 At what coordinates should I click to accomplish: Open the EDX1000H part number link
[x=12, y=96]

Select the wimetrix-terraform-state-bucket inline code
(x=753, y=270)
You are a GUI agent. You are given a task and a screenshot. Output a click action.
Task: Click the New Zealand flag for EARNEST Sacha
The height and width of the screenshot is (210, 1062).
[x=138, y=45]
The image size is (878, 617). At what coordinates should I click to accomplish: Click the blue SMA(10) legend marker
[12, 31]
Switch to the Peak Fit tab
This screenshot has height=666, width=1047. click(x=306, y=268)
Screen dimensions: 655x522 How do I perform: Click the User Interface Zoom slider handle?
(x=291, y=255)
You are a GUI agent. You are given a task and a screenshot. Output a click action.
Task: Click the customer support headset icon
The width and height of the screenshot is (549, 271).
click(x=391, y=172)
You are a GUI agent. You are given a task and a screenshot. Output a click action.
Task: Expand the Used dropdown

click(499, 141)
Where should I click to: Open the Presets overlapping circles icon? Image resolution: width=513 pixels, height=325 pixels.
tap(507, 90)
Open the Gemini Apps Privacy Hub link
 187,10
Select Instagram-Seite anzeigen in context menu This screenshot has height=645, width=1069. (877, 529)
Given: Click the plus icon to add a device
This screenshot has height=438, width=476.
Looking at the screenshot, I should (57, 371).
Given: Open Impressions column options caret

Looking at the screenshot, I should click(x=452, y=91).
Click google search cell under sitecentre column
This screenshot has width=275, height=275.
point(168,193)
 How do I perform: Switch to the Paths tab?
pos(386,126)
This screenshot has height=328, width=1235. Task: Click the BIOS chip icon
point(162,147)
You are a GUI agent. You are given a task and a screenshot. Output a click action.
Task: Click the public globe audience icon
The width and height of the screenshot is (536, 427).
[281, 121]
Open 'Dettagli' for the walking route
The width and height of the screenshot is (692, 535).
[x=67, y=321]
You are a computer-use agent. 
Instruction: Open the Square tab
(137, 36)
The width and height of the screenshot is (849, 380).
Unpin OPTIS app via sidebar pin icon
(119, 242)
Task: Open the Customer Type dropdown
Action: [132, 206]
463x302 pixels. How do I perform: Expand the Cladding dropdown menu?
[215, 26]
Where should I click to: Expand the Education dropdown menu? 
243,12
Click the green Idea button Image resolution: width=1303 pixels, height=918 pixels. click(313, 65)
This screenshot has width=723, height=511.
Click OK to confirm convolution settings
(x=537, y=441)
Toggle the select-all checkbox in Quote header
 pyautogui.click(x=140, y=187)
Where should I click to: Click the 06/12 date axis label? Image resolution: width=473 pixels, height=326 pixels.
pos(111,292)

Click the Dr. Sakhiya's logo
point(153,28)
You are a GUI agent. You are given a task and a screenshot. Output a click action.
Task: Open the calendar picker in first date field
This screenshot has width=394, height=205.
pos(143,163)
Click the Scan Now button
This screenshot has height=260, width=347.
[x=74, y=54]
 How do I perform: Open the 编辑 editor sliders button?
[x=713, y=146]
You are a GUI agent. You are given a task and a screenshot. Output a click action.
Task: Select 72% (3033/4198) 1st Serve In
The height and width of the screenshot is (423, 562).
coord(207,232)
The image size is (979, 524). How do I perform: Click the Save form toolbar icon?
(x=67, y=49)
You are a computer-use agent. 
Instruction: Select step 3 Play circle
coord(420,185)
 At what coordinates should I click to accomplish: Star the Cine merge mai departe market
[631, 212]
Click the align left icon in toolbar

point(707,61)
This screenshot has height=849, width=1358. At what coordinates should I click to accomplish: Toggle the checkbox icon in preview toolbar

☆ ☆ ☆ ☆

## Task to complete
What you return must match the records above exactly.

## Response for this exercise
 At what coordinates should I click to accomplish: Open the EDX1000H part number link
[x=12, y=96]

Select the wimetrix-terraform-state-bucket inline code
(x=753, y=270)
You are a GUI agent. You are given a task and a screenshot. Output a click action.
Task: Click the New Zealand flag for EARNEST Sacha
The height and width of the screenshot is (210, 1062).
[x=138, y=45]
The image size is (878, 617). At what coordinates should I click to accomplish: Click the blue SMA(10) legend marker
[12, 31]
Switch to the Peak Fit tab
This screenshot has height=666, width=1047. click(x=306, y=268)
Screen dimensions: 655x522 How do I perform: Click the User Interface Zoom slider handle?
(x=291, y=255)
You are a GUI agent. You are given a task and a screenshot. Output a click action.
Task: Click the customer support headset icon
The width and height of the screenshot is (549, 271).
click(x=391, y=172)
You are a GUI agent. You are given a task and a screenshot. Output a click action.
Task: Expand the Used dropdown

click(499, 141)
Where should I click to: Open the Presets overlapping circles icon? Image resolution: width=513 pixels, height=325 pixels.
tap(507, 90)
Open the Gemini Apps Privacy Hub link
 187,10
Select Instagram-Seite anzeigen in context menu This screenshot has height=645, width=1069. (877, 529)
Given: Click the plus icon to add a device
This screenshot has height=438, width=476.
Looking at the screenshot, I should (57, 371).
Given: Open Impressions column options caret

Looking at the screenshot, I should click(x=452, y=91).
Click google search cell under sitecentre column
This screenshot has width=275, height=275.
point(168,193)
 How do I perform: Switch to the Paths tab?
pos(386,126)
This screenshot has height=328, width=1235. Task: Click the BIOS chip icon
point(162,147)
You are a GUI agent. You are given a task and a screenshot. Output a click action.
Task: Click the public globe audience icon
The width and height of the screenshot is (536, 427).
[281, 121]
Open 'Dettagli' for the walking route
The width and height of the screenshot is (692, 535).
[x=67, y=321]
You are a computer-use agent. 
Instruction: Open the Square tab
(137, 36)
The width and height of the screenshot is (849, 380).
Unpin OPTIS app via sidebar pin icon
(119, 242)
Task: Open the Customer Type dropdown
Action: [132, 206]
463x302 pixels. How do I perform: Expand the Cladding dropdown menu?
[215, 26]
Where should I click to: Expand the Education dropdown menu? 
243,12
Click the green Idea button Image resolution: width=1303 pixels, height=918 pixels. click(313, 65)
This screenshot has width=723, height=511.
Click OK to confirm convolution settings
(x=537, y=441)
Toggle the select-all checkbox in Quote header
 pyautogui.click(x=140, y=187)
Where should I click to: Click the 06/12 date axis label? Image resolution: width=473 pixels, height=326 pixels.
pos(111,292)

Click the Dr. Sakhiya's logo
point(153,28)
You are a GUI agent. You are given a task and a screenshot. Output a click action.
Task: Open the calendar picker in first date field
This screenshot has width=394, height=205.
pos(143,163)
Click the Scan Now button
This screenshot has height=260, width=347.
[x=74, y=54]
 How do I perform: Open the 编辑 editor sliders button?
[x=713, y=146]
You are a GUI agent. You are given a task and a screenshot. Output a click action.
Task: Select 72% (3033/4198) 1st Serve In
The height and width of the screenshot is (423, 562).
coord(207,232)
The image size is (979, 524). How do I perform: Click the Save form toolbar icon?
(x=67, y=49)
You are a computer-use agent. 
Instruction: Select step 3 Play circle
coord(420,185)
 At what coordinates should I click to accomplish: Star the Cine merge mai departe market
[631, 212]
Click the align left icon in toolbar

point(707,61)
This screenshot has height=849, width=1358. At what coordinates should I click to accomplish: Toggle the checkbox icon in preview toolbar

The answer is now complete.